Single-stock ETFs, Black Wednesday, Howard Marks and randomness - the best investing blogs and podcasts from the past week
With the Nasdaq trading down 27% this year (it’s down 3.4% this week) it’s fair to say we’re not really in the kind of ‘euphoric’ phase you tend to get with market manias.
Yet there are smoke signals out there that really give the impression that not everyone’s got the memo that shares can go down very sharply.
Over the summer American regulators gave the green-light to the first of what’s likely to be hundreds of so-called ‘single-stock ETFs’.
Sounds crazy? It sure is. In fact, these things are possibly crazier than anyone new to this would think.
To start with, the name is an oxymoron really, because ETFs - like them or not - symbolise the passive investment movement. In simple terms, regular ETFs buy you broad exposure to a market, index, sector or style. For those that don’t want to pick their own shares, these things can be wonderful. And because there’s no active management (just an underlying index to track) they’re also cheap.
Not so much with single-stock ETFs. While the ‘single stock’ element is intriguing, the main point of these products is they’re leveraged. And they’re relatively expensive too.
It means that investors in the States can now buy the likes of Tesla, Apple, Nike, Pfizer and others in wrappers that offer long or short exposure and outcomes that are magnified by perhaps 1.5 to 2.0 times.
One of the other ‘exciting’ things about single-stock ETFs is that the leverage resets daily. They are, in reality, a daily product (again veering away from how most people think about ETFs). That reset means that leveraged losses can compound against you if things go wrong. Basically, you can lose your capital really fast.
Now to be fair, single-stock ETFs have been available in Europe for a while. And let’s not forget that it’s perfectly possible to engineer similar leveraged exposures using spread betting and CFDs. But you have to know what you’re doing.
US regulators and the ETF firms themselves stress that these single-stock products are for experienced traders. But it’s hard not to think they haven’t just created a massive ‘easy button’ for just about anyone to take a big bet on which way Tesla shares will go on its next set of results. Sadly it seems like just another win for short-term thinking.

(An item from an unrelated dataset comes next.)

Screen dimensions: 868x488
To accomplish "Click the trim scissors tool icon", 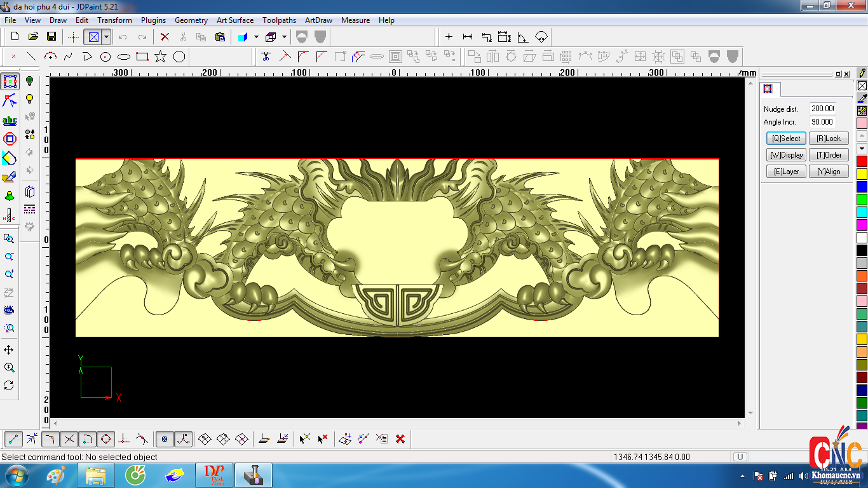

On a similar note, Robinhood, the US-based fee-free trading app, has started publishing its own Robinhood Investor Index.
Robinhood hit the headlines in the meme stock craziness around 2020 and 2021. It went on to list itself (the shares have slumped) and in between times got into a real tangle over how it makes money and whose side it’s on (its user base or the brokers it sells order flow to). It’s all very un-Robin Hood-like.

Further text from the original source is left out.